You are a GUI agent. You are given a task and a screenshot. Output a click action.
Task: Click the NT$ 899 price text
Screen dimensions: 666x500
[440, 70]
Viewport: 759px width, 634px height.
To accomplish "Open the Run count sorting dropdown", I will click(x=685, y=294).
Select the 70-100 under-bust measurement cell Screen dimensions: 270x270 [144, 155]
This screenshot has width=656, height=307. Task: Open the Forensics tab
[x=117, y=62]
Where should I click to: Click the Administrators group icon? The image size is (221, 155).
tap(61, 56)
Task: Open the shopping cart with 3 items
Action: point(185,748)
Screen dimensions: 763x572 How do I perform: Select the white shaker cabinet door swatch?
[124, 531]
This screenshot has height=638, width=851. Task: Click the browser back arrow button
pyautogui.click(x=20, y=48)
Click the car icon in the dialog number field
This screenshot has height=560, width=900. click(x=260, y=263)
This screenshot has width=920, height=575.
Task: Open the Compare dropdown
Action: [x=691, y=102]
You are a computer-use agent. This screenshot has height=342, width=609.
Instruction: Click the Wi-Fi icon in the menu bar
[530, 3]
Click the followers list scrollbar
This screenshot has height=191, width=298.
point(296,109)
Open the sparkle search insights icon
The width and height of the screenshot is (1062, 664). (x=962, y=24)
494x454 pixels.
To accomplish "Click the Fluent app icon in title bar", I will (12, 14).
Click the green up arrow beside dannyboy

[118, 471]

________________________________________

Copy out all of the listing, exactly as it reads.

→ TASK RESPONSE
You are a GUI agent. You are given a task and a screenshot. Output a click action.
Task: Click the NT$ 899 price text
Screen dimensions: 666x500
[440, 70]
Viewport: 759px width, 634px height.
To accomplish "Open the Run count sorting dropdown", I will click(x=685, y=294).
Select the 70-100 under-bust measurement cell Screen dimensions: 270x270 [144, 155]
This screenshot has width=656, height=307. Task: Open the Forensics tab
[x=117, y=62]
Where should I click to: Click the Administrators group icon? The image size is (221, 155).
tap(61, 56)
Task: Open the shopping cart with 3 items
Action: point(185,748)
Screen dimensions: 763x572 How do I perform: Select the white shaker cabinet door swatch?
[124, 531]
This screenshot has height=638, width=851. Task: Click the browser back arrow button
pyautogui.click(x=20, y=48)
Click the car icon in the dialog number field
This screenshot has height=560, width=900. click(x=260, y=263)
This screenshot has width=920, height=575.
Task: Open the Compare dropdown
Action: [x=691, y=102]
You are a computer-use agent. This screenshot has height=342, width=609.
Instruction: Click the Wi-Fi icon in the menu bar
[530, 3]
Click the followers list scrollbar
This screenshot has height=191, width=298.
point(296,109)
Open the sparkle search insights icon
The width and height of the screenshot is (1062, 664). (x=962, y=24)
494x454 pixels.
To accomplish "Click the Fluent app icon in title bar", I will (12, 14).
Click the green up arrow beside dannyboy

[118, 471]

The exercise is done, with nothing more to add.